=== Entries provided ===

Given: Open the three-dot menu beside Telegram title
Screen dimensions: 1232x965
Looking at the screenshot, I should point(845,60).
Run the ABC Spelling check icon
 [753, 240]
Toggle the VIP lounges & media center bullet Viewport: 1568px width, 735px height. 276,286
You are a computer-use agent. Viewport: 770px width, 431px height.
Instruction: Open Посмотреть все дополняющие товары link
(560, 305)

===
=== Entries provided ===

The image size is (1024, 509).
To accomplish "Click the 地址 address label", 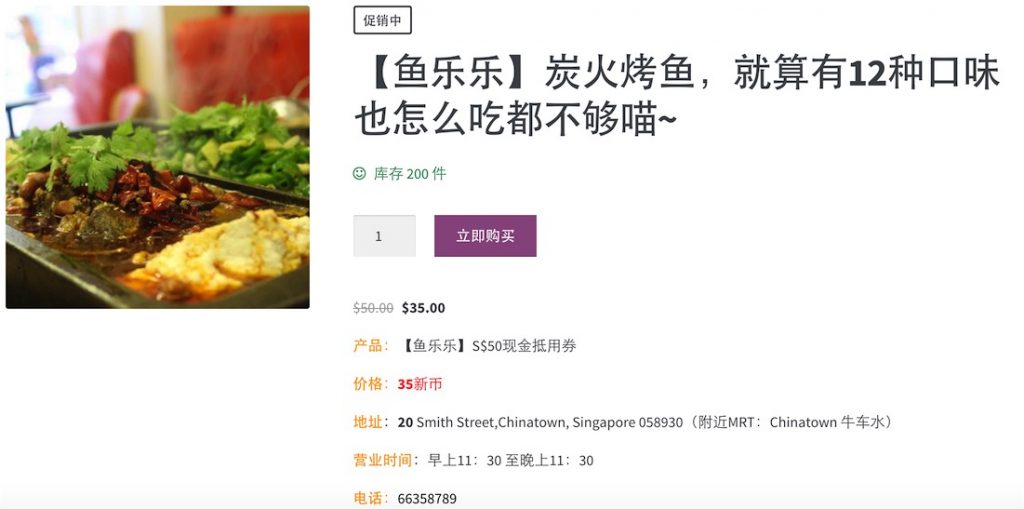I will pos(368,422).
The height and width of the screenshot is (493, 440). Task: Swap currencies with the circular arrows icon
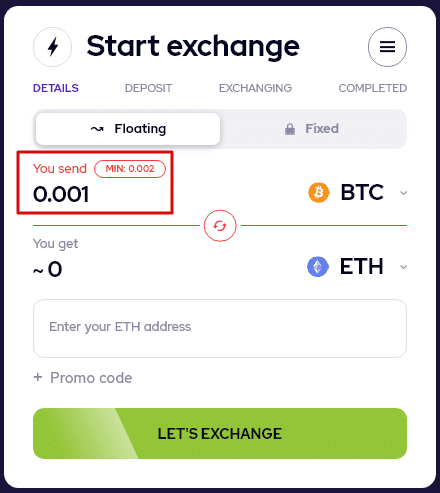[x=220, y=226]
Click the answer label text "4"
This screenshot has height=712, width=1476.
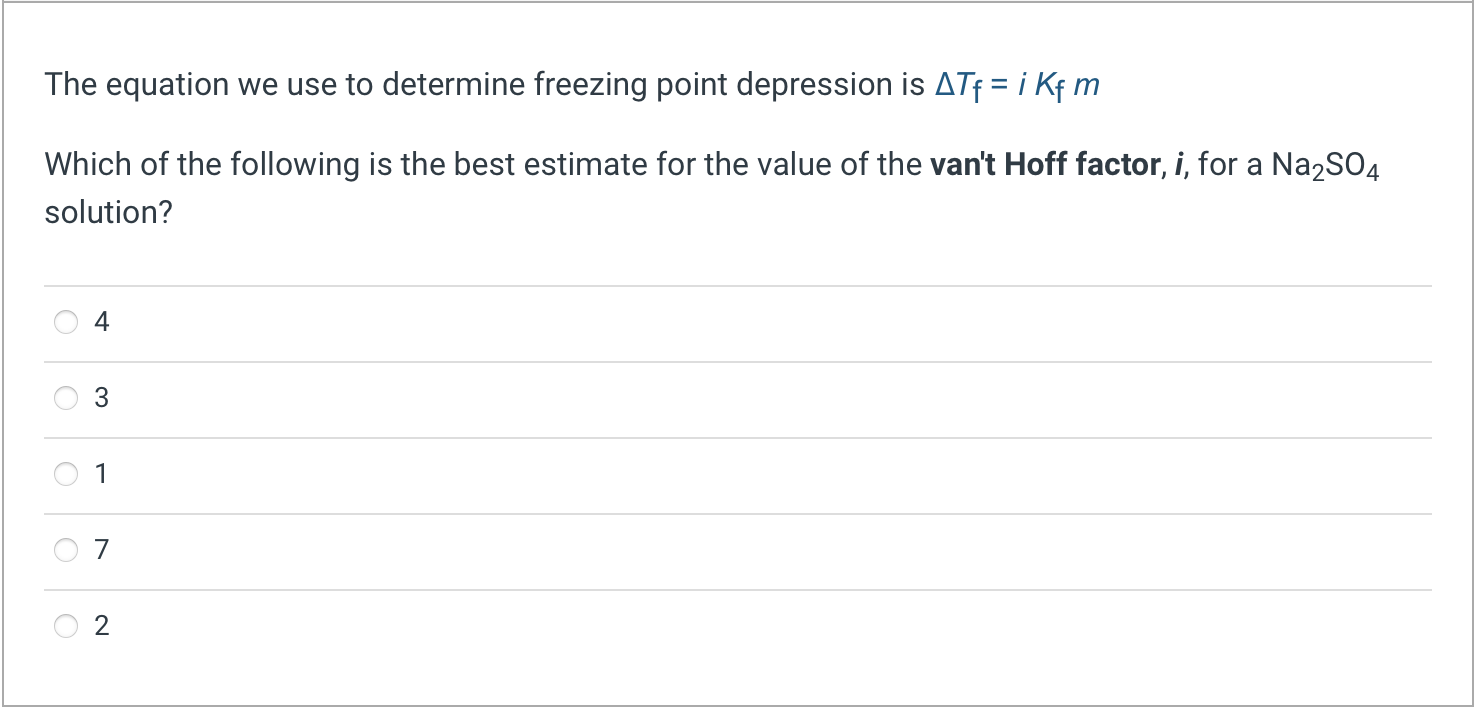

===
=== Entries provided ===

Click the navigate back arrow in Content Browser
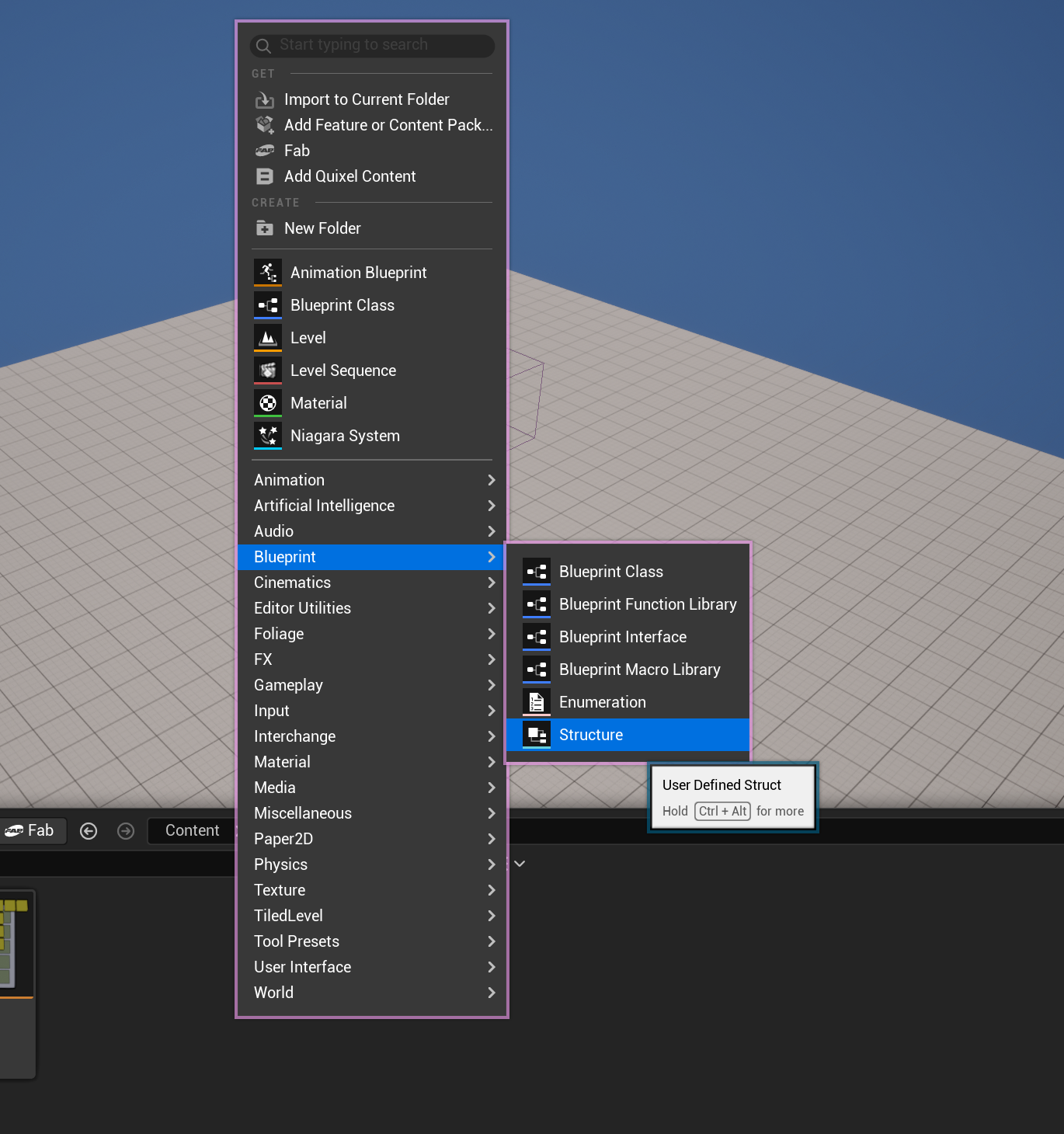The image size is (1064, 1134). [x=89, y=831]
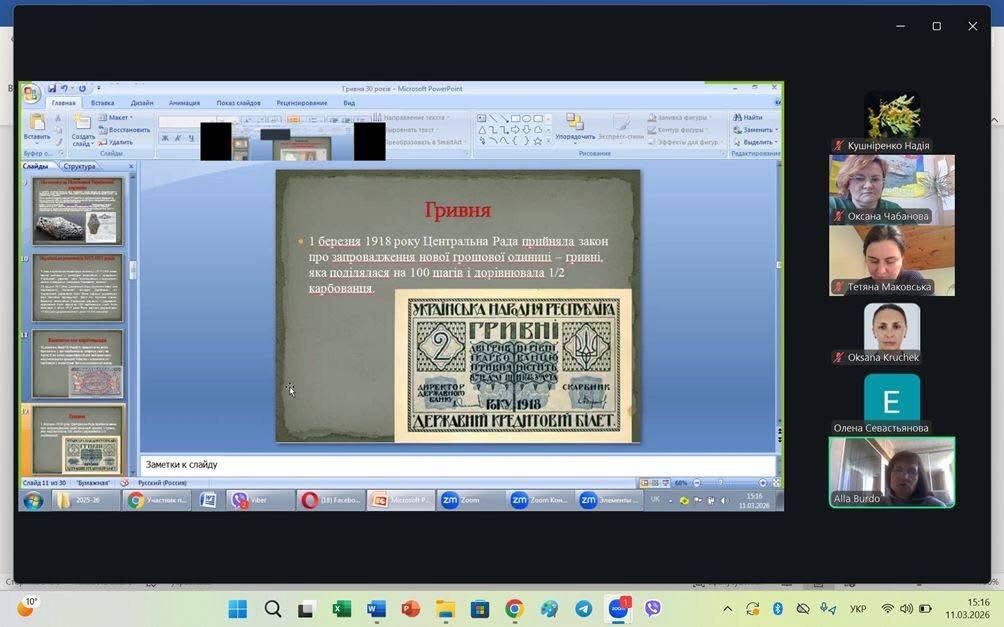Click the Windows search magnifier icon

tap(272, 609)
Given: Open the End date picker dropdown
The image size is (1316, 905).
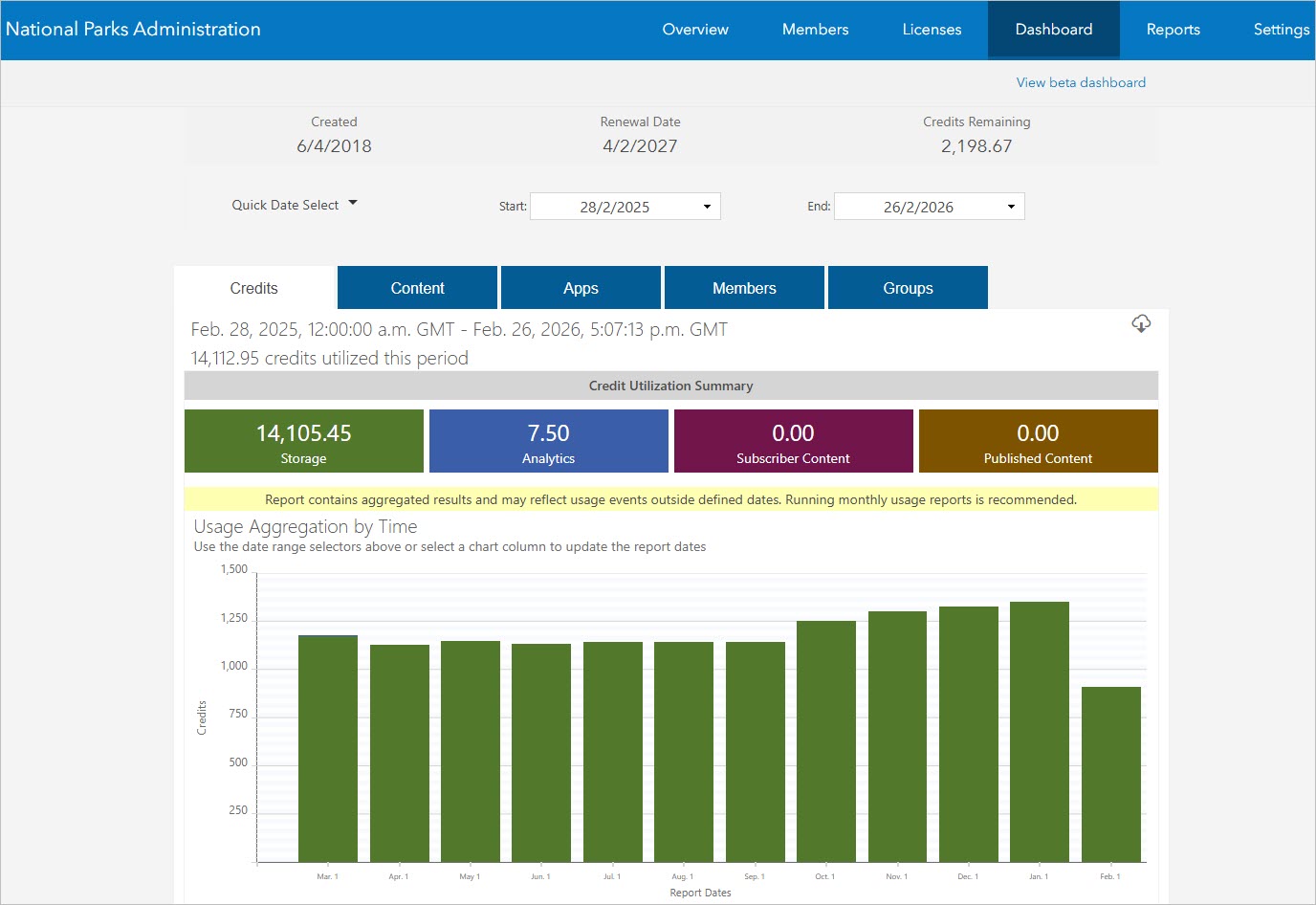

===

Work required ▸
Render everything in the material from the line containing "The height and" down to and including the line containing "This screenshot has height=712, width=1476." as a Markdown table with the columns Row and Line, skipping blank lines and leaving the pictures out.

Result of the task ▸
| Row | Line |
|---|---|
| 1 | The height and width of the screenshot is (493, 440). Task: Swap currencies with the circular arrows icon |
| 2 | [x=220, y=226] |
| 3 | Click the answer label text "4" |
| 4 | This screenshot has height=712, width=1476. |